Während Schiefergas in den USA meist in wenig bewohnten ländlichen Gebieten gefördert wird, muss die Förderung in Großbritannien oft in dicht besiedelten Gebieten erfolgen. Studien weisen aber darauf hin, dass Gesundheitsrisiken mit zunehmender Nähe zum Förderort anwachsen.
So komme es in der Nähe von Förderanlagen und bei einer hohen Dichte von Förderanlagen zu einer höheren Rate an Fehlgeburten. Zudem zeigten US-Studien: Je näher die Menschen an Förderanlagen leben, desto stärker sind sie Luftverschmutzung durch Benzene, Toluene, Xylene, Ozon und Dieselfeinstaub ausgesetzt.
Mangelhafter Umgang mit Abwasser ist laut anderen Studien verbunden mit einer höheren Belastung des Oberflächenwassers mit Chemikalien aus den eingepressten Flüssigkeiten und mit natürlich vorkommenden Substanzen wie Radium-226 oder Arsen. Grundwasserleiter in der Nähe von Förderanlagen können eine höhere Methankonzentration enthalten.
Die EU-Staaten wollen aufgrund der Ukraine-Krise eine größere Unabhängigkeit vom russischen Erdgas erreichen. Die USA und Kanada, wo das Geschäft mit dem Schiefergas boomt, haben sich bereits als Lieferanten ins Gespräch gebracht (mehr hier).
Allerdings wollen die EU-Staaten auch auf die eigene Förderung von Schiefergas setzen. Die EU-Kommission hat mit der Veröffentlichung der neuen Klimaziele dem Fracking in Europa bereits Tür und Tor geöffnet.

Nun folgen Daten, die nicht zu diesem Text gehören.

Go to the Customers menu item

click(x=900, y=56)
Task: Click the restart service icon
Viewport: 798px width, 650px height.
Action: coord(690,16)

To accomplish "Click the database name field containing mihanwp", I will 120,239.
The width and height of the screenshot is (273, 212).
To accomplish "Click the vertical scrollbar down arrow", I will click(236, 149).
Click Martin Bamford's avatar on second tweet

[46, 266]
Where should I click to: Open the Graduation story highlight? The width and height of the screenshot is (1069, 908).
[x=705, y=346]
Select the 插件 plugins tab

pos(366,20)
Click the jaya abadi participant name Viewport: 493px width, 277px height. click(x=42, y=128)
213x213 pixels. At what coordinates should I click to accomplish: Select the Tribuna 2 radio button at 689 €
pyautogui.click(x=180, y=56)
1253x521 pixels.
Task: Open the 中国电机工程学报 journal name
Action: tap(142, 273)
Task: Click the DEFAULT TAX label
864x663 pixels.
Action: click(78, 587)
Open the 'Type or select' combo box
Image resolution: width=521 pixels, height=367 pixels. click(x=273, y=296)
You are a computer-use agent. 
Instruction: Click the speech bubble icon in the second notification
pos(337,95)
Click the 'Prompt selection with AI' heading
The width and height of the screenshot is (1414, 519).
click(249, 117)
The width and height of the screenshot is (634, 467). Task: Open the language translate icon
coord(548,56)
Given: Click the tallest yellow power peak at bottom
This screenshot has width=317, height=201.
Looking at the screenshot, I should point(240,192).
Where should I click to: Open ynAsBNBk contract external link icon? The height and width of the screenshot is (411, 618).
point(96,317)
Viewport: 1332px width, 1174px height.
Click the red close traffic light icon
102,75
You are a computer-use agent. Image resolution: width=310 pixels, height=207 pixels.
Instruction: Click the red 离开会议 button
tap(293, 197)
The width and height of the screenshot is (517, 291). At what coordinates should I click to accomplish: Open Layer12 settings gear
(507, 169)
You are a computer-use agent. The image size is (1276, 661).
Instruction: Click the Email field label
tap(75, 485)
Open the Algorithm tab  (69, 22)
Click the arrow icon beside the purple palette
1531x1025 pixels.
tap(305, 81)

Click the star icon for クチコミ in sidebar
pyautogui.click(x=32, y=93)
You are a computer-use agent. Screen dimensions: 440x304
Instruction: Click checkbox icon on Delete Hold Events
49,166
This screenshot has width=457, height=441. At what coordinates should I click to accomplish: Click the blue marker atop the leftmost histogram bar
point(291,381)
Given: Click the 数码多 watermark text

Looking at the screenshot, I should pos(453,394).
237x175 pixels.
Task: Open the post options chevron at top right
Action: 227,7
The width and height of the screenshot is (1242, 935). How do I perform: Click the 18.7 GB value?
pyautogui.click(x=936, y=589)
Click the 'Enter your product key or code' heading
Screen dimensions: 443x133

Vor allem Großbritannien hat sich an den amerikanischen Trend angehängt. In Deutschland hat die Regierung noch nicht entschieden. Doch Unions-Politiker und Teile der Wirtschaft fordern, die Erschließung zu beginnen.
In der vergangenen Woche forderte EU-Kommissar Oettinger von der Bundesregierung, das Fracking in Deutschland zuzulassen. Dies sei notwendig, um sich aus der Abhängigkeit von russischem Erdgas zu befreien (mehr hier).